If there was confirmation the dam is complying with the Environment Protection and Biodiversity Conservation Act 1999 you would expect the subsequent press releases from State Water Minister Craig Wallace to flood the MSM. You would also expect the State Government to now use it as an example of successful dam operation to illustrate its arguments in favour of the Traveston Crossing proposal, if there was confirmation the dam is complying with the Environment Protection and Biodiversity Conservation Act 1999.
What the summary of findings of the dam’s performance audit does refer to is “only partial compliance with a key condition” of the dam’s approval in 2002 by then Environment Minister David Kemp.
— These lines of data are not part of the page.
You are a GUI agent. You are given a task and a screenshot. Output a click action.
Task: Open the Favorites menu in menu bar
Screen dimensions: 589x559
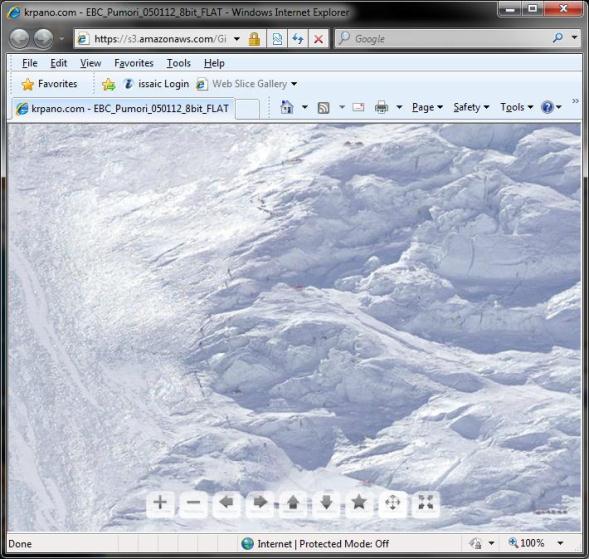tap(134, 63)
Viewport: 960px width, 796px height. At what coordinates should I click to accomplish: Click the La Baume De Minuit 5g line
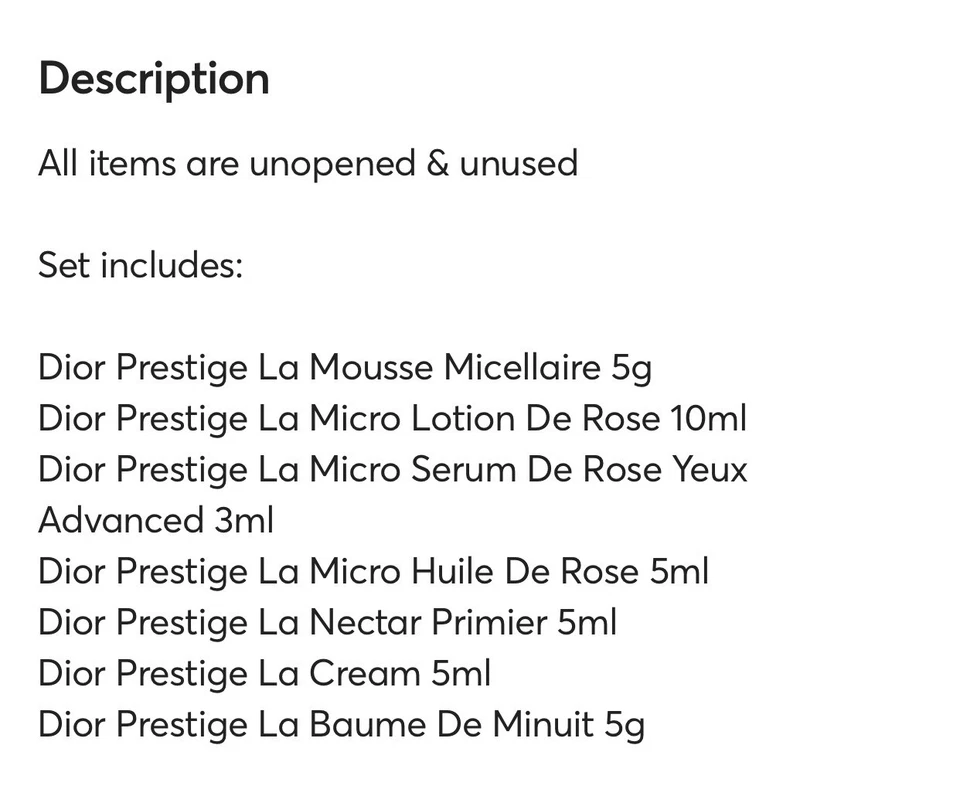pyautogui.click(x=341, y=724)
However, the minister says “the audit report confirmed what the State Government has said since the dam was constructed in 2005 — that all steps have been taken to ensure it is environmentally responsible”. Well the audit report actually says the Paradise Dam was approved “subject to conditions for the protection of relevant matters of national environmental significance”. One crucial condition being that the dam provide downstream access for the Queensland lungfish. On this it fails to achieve full compliance on the lungfish, specifically listed as vulnerable under the EPBC Act. Don't worry, Minister Wallace assures us “the Paradise Dam has good green credentials".
Really? The report goes on to quote the dam’s operating authority as admitting the fishway to be an imperfect compromise between lungfish protection and “cost-effectiveness”.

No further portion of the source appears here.